Energy-linked Efficiency in Mediterranean Container Ports under Decarbonization Pressures

Abstract

This study reconsiders port efficiency by treating energy consumption as a productive input that can expand throughput, rather than a mere cost. We develop a stochastic frontier analysis (SFA) framework in which output is throughput (e.g., TEU) and inputs include land, labor, and energy, allowing energy to constrain or amplify productive capacity. Leveraging a panel of 40 Mediterranean container ports over 2022–2024, we decompose technical inefficiency (TE) into input-specific components and quantify the contributions of labor and energy to underperformance.

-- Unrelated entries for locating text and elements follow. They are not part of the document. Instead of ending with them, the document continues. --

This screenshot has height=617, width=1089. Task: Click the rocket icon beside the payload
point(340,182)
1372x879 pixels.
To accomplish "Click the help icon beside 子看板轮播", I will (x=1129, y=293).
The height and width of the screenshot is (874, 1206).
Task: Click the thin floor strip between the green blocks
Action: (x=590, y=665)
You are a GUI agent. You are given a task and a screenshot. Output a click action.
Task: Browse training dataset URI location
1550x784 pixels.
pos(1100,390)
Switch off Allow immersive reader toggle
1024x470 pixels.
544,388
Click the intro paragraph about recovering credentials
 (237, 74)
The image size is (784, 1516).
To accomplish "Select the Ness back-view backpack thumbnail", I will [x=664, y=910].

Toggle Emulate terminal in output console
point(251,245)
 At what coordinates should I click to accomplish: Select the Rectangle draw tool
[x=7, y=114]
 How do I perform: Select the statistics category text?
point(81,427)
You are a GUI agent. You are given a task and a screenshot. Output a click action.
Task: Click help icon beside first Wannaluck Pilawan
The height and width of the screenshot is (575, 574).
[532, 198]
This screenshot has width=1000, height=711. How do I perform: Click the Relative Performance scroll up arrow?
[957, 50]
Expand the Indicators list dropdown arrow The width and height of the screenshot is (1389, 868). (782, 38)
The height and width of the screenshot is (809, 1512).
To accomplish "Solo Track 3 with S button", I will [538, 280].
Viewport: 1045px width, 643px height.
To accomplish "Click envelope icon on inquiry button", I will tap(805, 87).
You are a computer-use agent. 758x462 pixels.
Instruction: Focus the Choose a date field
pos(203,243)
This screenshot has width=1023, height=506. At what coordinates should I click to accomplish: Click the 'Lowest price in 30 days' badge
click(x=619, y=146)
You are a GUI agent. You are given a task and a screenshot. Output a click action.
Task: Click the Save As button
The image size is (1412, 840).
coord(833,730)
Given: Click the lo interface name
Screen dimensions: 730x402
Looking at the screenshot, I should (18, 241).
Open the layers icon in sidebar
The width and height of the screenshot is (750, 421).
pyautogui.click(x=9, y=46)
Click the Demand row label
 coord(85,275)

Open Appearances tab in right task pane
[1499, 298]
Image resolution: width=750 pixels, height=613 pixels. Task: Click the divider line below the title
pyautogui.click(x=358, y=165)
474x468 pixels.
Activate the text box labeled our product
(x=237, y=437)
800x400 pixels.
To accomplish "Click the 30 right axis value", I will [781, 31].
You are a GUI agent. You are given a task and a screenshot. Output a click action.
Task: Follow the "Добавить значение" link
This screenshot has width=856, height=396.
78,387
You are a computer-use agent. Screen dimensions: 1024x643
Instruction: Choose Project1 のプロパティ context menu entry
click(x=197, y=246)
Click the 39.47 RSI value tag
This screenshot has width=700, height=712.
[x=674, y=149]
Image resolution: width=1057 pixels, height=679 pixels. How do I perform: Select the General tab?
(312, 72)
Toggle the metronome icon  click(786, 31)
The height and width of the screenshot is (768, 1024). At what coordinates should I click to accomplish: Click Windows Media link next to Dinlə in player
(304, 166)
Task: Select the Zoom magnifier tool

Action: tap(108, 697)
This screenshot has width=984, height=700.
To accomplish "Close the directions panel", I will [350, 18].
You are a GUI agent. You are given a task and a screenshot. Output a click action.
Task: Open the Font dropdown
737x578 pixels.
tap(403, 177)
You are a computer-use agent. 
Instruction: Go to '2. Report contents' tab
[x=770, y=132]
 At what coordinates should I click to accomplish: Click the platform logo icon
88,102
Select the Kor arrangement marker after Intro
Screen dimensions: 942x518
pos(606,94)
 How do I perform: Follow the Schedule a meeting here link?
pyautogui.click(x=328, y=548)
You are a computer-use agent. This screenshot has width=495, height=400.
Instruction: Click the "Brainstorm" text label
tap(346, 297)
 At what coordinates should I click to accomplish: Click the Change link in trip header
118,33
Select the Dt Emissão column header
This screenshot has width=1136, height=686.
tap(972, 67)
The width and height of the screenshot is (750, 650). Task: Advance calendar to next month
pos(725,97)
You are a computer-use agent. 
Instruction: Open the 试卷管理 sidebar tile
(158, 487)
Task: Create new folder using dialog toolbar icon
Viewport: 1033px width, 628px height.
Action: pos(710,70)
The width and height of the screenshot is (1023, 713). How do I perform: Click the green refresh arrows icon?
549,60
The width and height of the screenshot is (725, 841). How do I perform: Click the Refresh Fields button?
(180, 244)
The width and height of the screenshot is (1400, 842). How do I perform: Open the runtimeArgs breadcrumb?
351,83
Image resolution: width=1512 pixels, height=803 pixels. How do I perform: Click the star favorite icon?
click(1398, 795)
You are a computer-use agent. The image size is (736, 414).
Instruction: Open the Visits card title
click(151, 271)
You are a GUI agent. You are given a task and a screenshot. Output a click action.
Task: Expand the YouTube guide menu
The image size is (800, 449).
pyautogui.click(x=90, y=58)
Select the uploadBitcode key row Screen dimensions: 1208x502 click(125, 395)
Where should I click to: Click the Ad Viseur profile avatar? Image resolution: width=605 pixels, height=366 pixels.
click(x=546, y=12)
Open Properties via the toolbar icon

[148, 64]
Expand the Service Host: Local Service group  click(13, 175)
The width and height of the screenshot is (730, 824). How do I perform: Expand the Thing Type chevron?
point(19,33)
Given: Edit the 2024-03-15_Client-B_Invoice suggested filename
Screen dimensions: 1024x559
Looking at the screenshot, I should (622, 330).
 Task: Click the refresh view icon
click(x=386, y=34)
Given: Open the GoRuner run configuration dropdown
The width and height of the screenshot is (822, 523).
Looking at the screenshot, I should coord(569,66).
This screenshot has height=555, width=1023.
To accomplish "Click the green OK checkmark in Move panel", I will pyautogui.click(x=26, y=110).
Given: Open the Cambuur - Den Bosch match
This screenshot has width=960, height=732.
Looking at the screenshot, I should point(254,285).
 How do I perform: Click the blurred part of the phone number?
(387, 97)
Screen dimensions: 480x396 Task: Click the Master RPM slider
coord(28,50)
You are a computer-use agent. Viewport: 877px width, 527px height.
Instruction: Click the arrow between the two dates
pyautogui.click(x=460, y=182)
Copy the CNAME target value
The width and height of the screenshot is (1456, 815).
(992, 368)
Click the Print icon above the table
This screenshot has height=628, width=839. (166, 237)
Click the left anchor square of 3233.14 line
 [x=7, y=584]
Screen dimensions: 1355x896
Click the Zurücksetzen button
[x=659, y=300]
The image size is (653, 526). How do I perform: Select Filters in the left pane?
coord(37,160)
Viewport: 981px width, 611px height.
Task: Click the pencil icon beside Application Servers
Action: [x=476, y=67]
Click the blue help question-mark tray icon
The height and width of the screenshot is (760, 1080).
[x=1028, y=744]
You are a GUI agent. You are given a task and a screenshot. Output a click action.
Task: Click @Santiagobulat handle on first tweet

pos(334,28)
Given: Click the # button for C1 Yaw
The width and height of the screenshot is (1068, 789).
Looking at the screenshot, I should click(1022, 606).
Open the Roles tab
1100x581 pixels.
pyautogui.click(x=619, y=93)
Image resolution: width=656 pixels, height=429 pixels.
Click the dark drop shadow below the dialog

The analysis builds canonical SFA formulations (Aigner, Lovell, & Schmidt, 1977; Farrell, 1957) with panel extensions (Battese & Coelli, 1995), introducing energy as a central input linked to both throughput and emissions outcomes. Results reveal a stratified regional landscape: mega-hubs such as Tanger Med, Valencia, and Piraeus operate near the technical frontier, while many gateway and regional ports, particularly in North Africa and the Eastern Mediterranean, exhibit notable inefficiency. Crucially, input-specific decompositions show labor and energy jointly accounting for over half of total inefficiency in mid- and low-tier ports, signaling that suboptimal resource management not infrastructure alone drives performance gaps. The study contributes to decarbonization discourse by framing energy efficiency as a driver of throughput, with implications for policy and investment in energy management and green port technologies.